### [AIM]
Rewrite the entries below as a numbered list with one item per line. Skip blank lines and omit the pictures.

------------

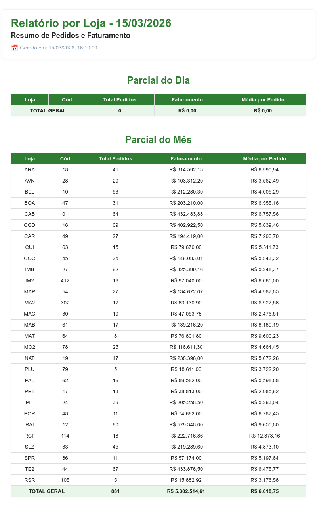Viewport: 317px width, 508px height.
Task: Select the MAT average R$ 9.600,23 cell
Action: click(264, 336)
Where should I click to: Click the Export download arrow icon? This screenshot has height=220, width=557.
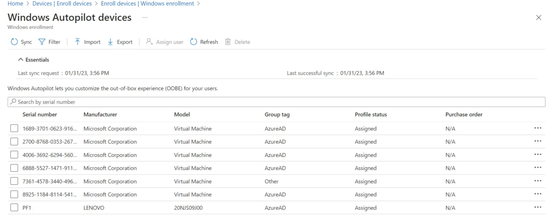tap(110, 42)
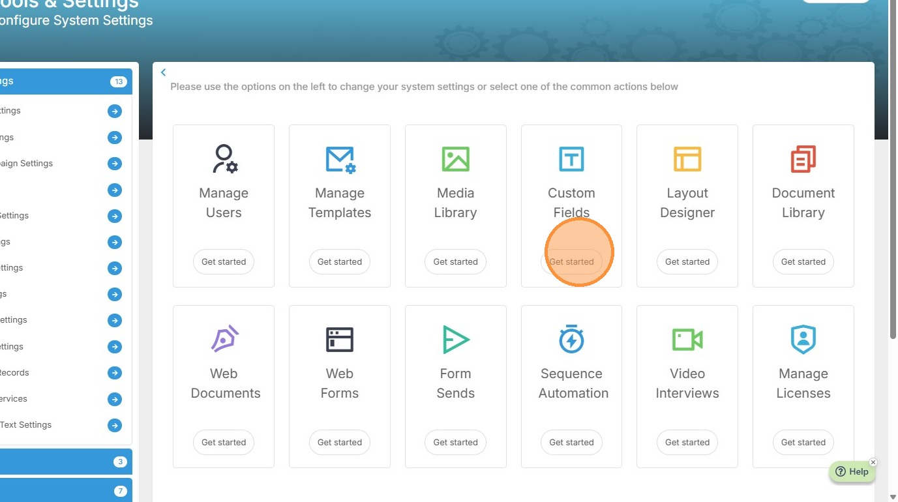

------------

### [CORRECT OUTPUT]
1. Viewport: 317px width, 508px height.
2. Task: Select the MAT average R$ 9.600,23 cell
3. Action: click(264, 336)
4. Where should I click to: Click the Export download arrow icon? This screenshot has height=220, width=557.
5. tap(110, 42)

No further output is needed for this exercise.